Unrolling an arithmetic expression inside a loop

Hello,

I'm investigating how optimized code clang generates, and have come across such an example:
I have two procedures:

void exec0(const int *X, const int *Y, int *res, const int N) {
     int t1[N],t2[N],t3[N],t4[N],t5[N],t6[N];
     for(int i = 0; i < N; i++) {
         t1[i] = X[i]+Y[i]; // X+Y
         t2[i] = t1[i]*Y[i]; // XY + Y^2
         t3[i] = X[i]*Y[i]; // XY
         t4[i] = Y[i]*Y[i]; // Y^2
         t5[i] = t3[i]+t4[i]; // XY + Y^2
         t6[i] = t2[i]-t5[i]; // 0
         res[i] = t6[i] + t3[i]; // XY
     }
}
vs
void exec1(const int *X, const int *Y, int *res, const int N) {
     for(int i = 0; i < N; i++) {
         int t1,t2,t3,t4,t5,t6;
         t1 = X[i]+Y[i]; // X+Y
         t2 = t1*Y[i]; // XY + Y^2
         t3 = X[i]*Y[i]; // XY
         t4 = Y[i]*Y[i]; // Y^2
         t5 = t3+t4; // XY + Y^2
         t6 = t2-t5; // 0
         res[i] = t6 + t3; // XY
     }
}
where I perform some arithmetic operations on a vector.

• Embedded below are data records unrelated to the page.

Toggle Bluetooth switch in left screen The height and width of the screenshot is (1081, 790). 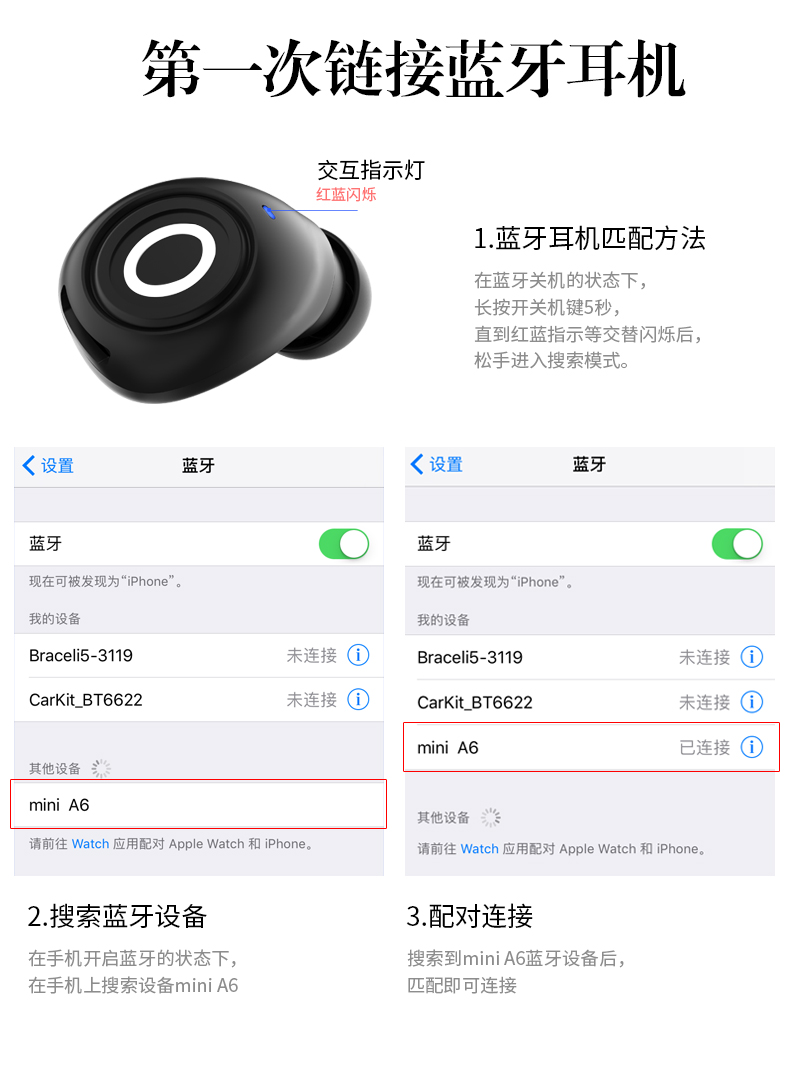[x=344, y=544]
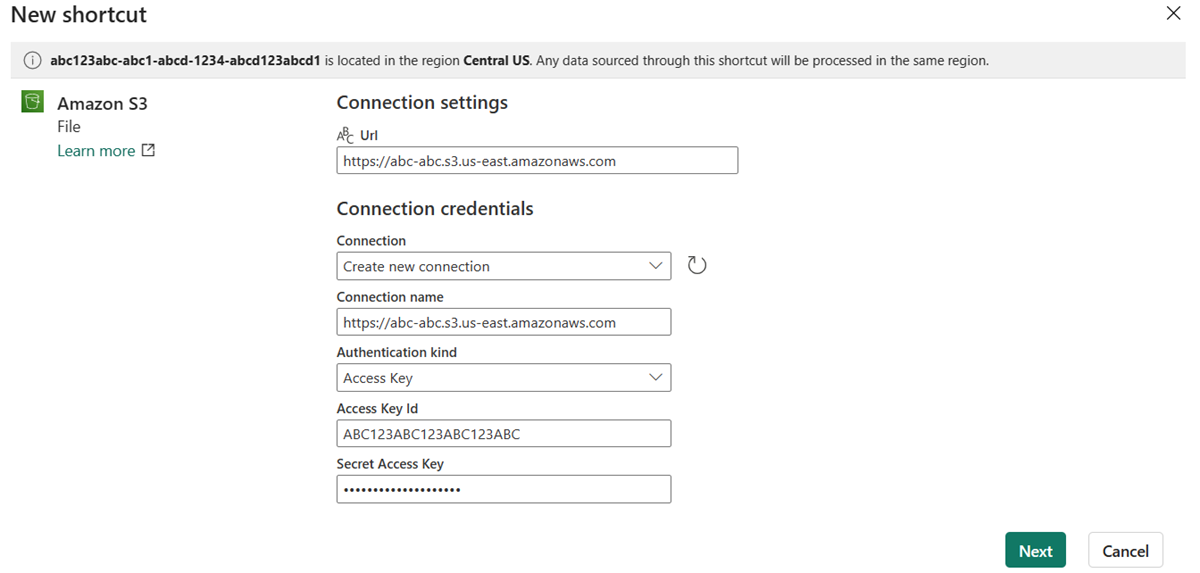The image size is (1200, 573).
Task: Click the Access Key Id field
Action: [x=503, y=434]
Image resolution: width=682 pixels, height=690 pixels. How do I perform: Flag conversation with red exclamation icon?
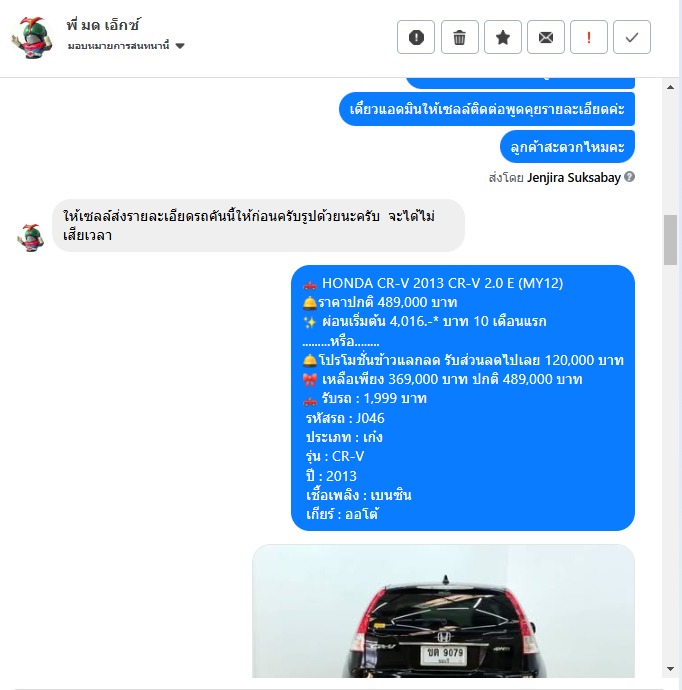point(589,37)
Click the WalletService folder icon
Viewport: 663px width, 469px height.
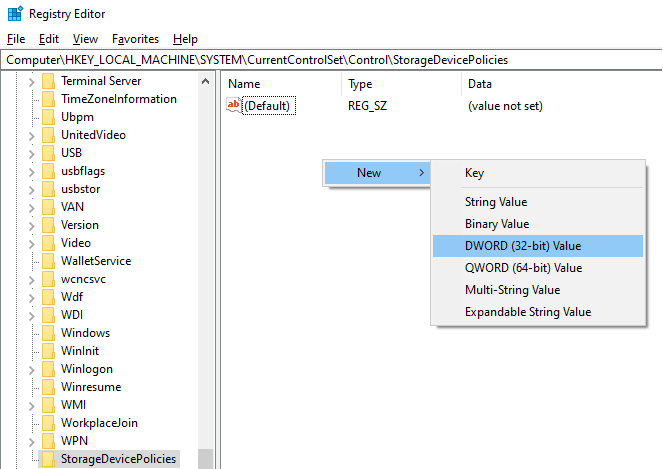[x=48, y=261]

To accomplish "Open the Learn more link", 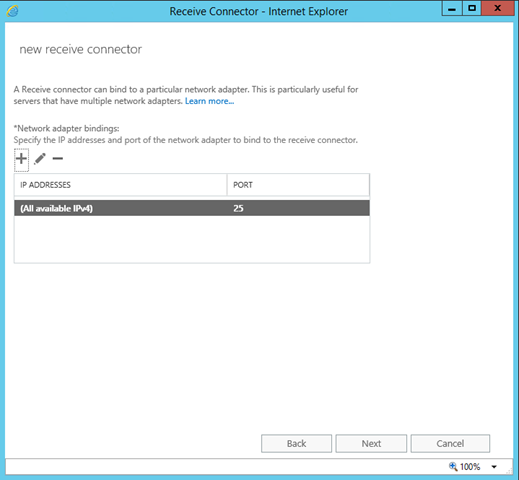I will point(209,101).
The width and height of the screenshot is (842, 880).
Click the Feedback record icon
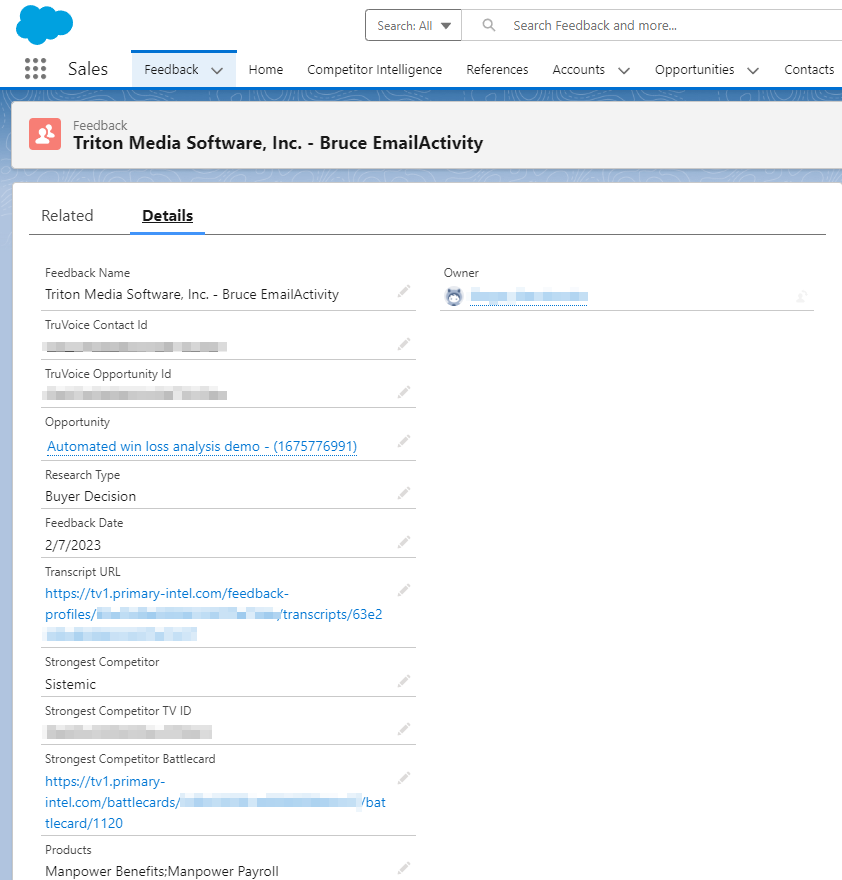tap(45, 134)
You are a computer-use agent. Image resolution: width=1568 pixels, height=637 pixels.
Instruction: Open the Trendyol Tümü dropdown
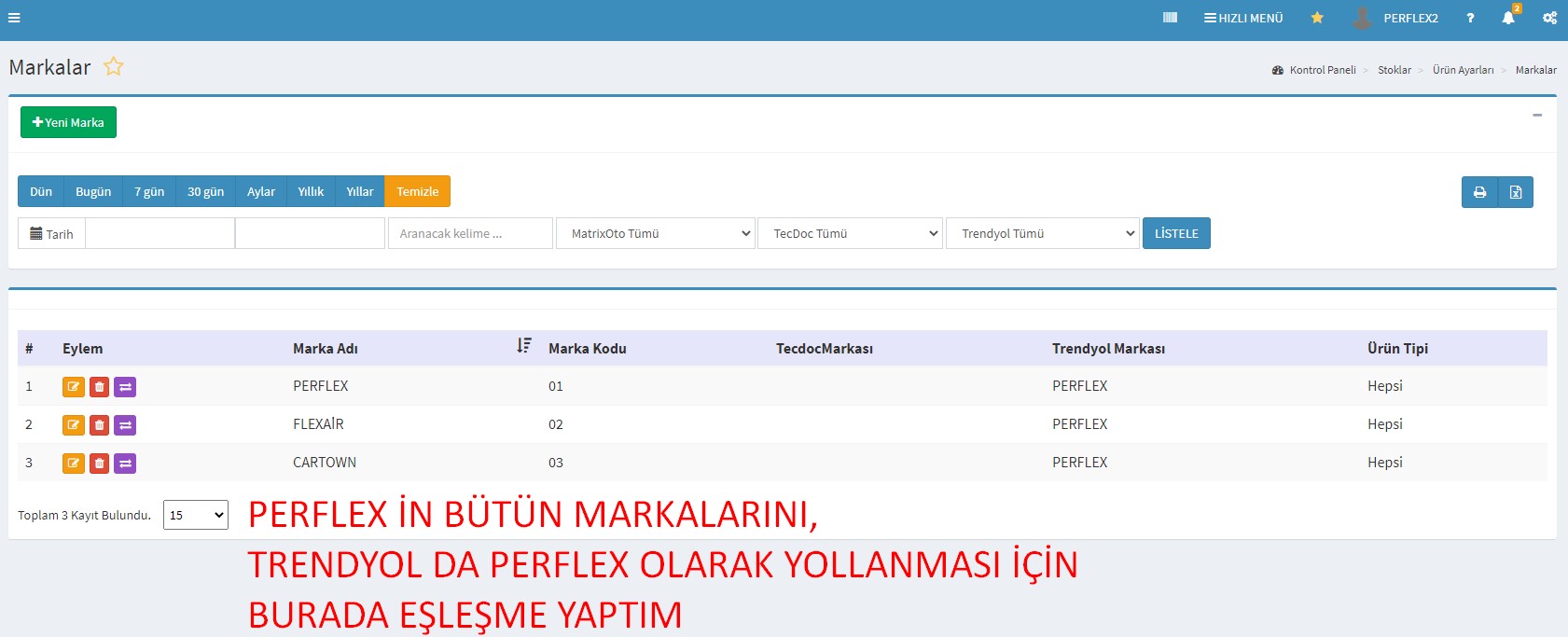1042,233
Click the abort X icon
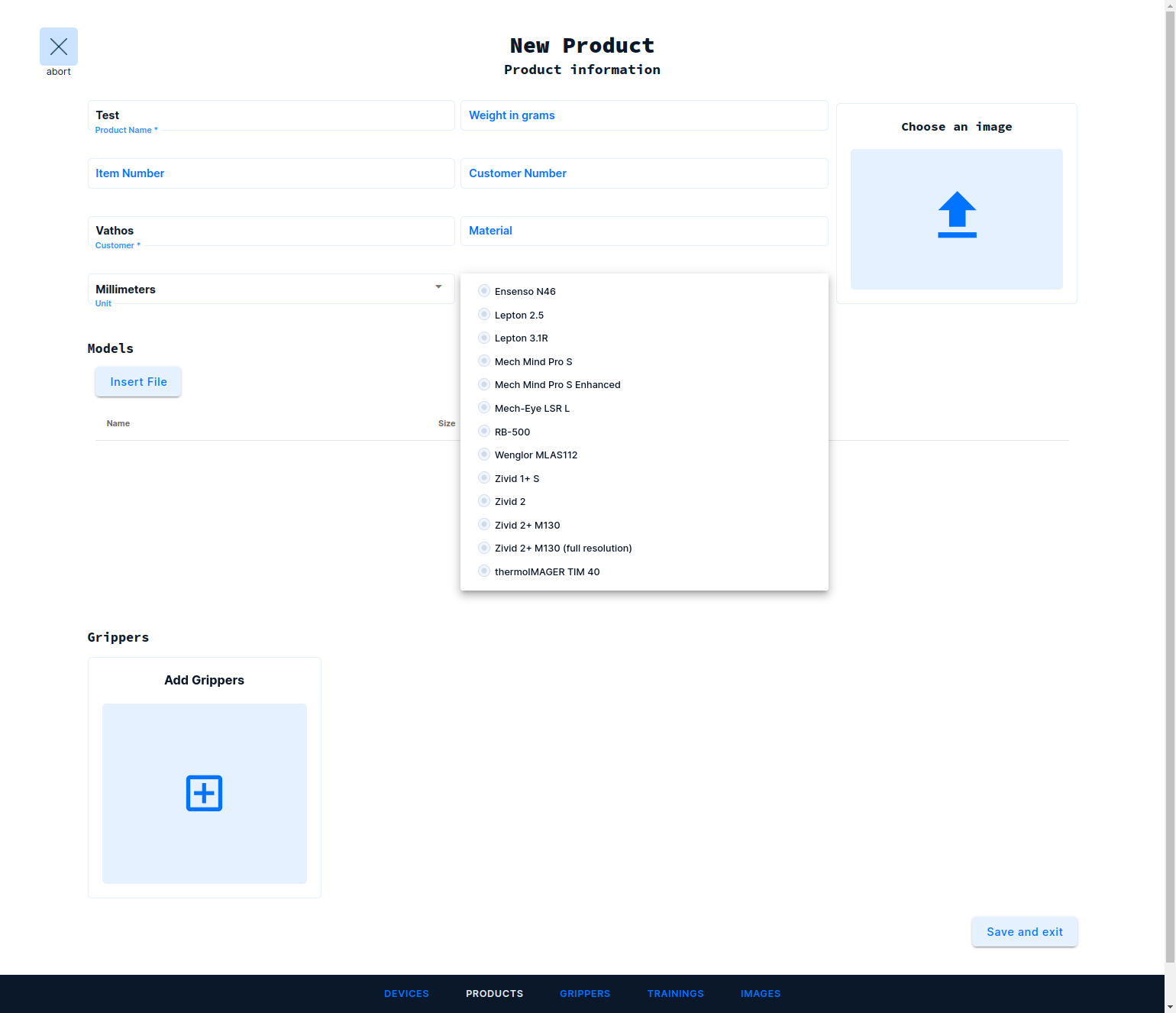This screenshot has width=1176, height=1013. click(x=59, y=47)
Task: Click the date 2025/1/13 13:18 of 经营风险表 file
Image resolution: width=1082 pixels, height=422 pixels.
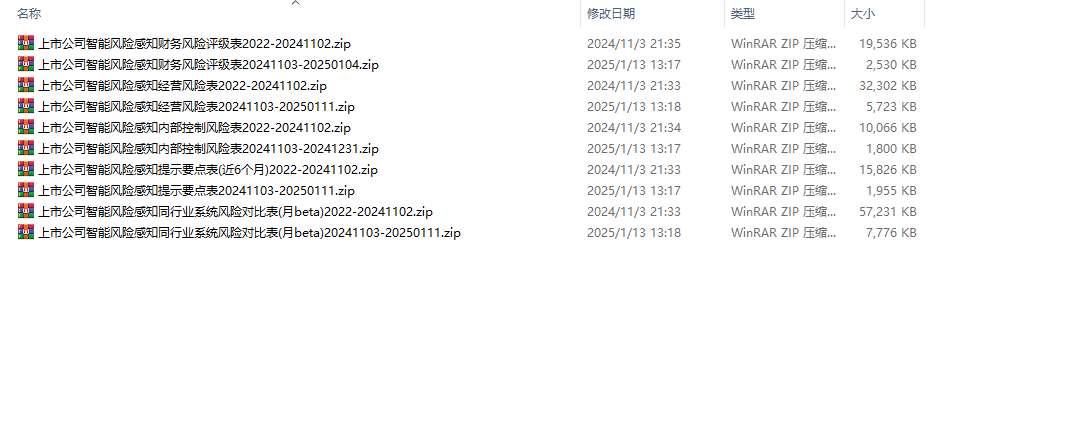Action: [633, 107]
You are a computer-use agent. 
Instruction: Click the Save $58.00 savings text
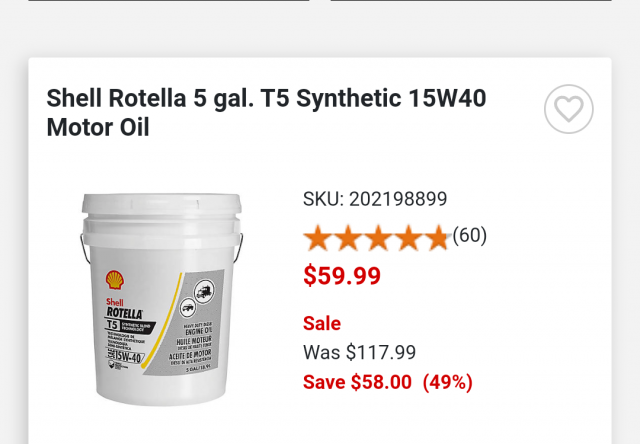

The expression in written in an obfuscated way, but it actually boils down to just res = X*Y. In the first case I create tables to store temporaries, in the second case I have just temporary variables to store intermediate results.

I compile with
clang -S -emit-llvm -std=gnu99 -O3
clang version 2.9 (trunk 118238)
Target: x86_64-unknown-linux-gnu
Thread model: posix

What I get from clang is:
1) In exec0 it recognizes that it doesn't need the tables and doesn't create them and also, it simplifies the expression, so that the generated code inside the loop is just a multiplication:
   %scevgep = getelementptr i32* %X, i64 %indvar
   %scevgep2 = getelementptr i32* %Y, i64 %indvar
   %scevgep9 = getelementptr i32* %res, i64 %indvar
   %3 = load i32* %scevgep, align 4, !tbaa !0
   %4 = load i32* %scevgep2, align 4, !tbaa !0
   %5 = mul nsw i32 %4, %3
   store i32 %5, i32* %scevgep9, align 4, !tbaa !0
2) In exec1 however it fails to recognize that the temporary variables are not reused anywhere and fails to simplify the arithmetic expression, producing:
   %scevgep = getelementptr i32* %X, i64 %indvar
   %scevgep4 = getelementptr i32* %Y, i64 %indvar
   %scevgep5 = getelementptr i32* %res, i64 %indvar
   %3 = load i32* %scevgep, align 4, !tbaa !0
   %4 = load i32* %scevgep4, align 4, !tbaa !0
   %5 = add nsw i32 %4, %3
   %6 = mul nsw i32 %5, %4
   %7 = mul nsw i32 %4, %4
   %8 = sub i32 %6, %7
   store i32 %8, i32* %scevgep5, align 4, !tbaa !0

It is interesting, that I get better compilation output when inputting clang with worse input source (creating redundant temporary tables on stack).

Cheers,
Juliusz Sompolski